S’engageant dans une forme d’économie absolue, le geste de l’artiste s’apparente à celui d’une collecte d’actions dont il effectue une coupe afin de déterminer l’échantillon à montrer. Son intervention cherche ainsi au plus près ses limites et tend vers une quasi-disparition. La peinture s’est absentée du tableau tout en y abandonnant ses propriétés, son support, sa texture, sa matière, sa potentialité.

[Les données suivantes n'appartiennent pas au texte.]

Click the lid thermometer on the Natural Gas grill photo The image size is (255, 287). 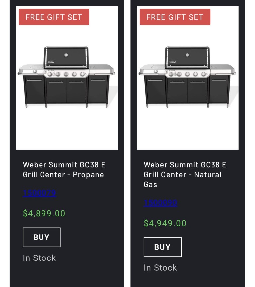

Faisant se confondre le fond et le motif, Samuel François apporte une solution au problème de remplissage de la toile. Son intérêt pour les tissus, les vêtements, comme les toiles, vient de l’importance du tramage comme motif en soi. Autonomisant ainsi l’objet-tableau, valorisant et conservant une texture sans en passer par le geste de peindre, l’artiste s’abandonne à une plus grande perte de contrôle et se désinvestit de l’idée de touches, mais aussi de signature, communément associées à la peinture. Il s’en remet à un autre mode de production de l’objet, qu’il soit artisanal ou industriel et se rend dépendant d’une chaîne de fabrication, offrant à l’objet la responsabilité de fabriquer sa propre matière.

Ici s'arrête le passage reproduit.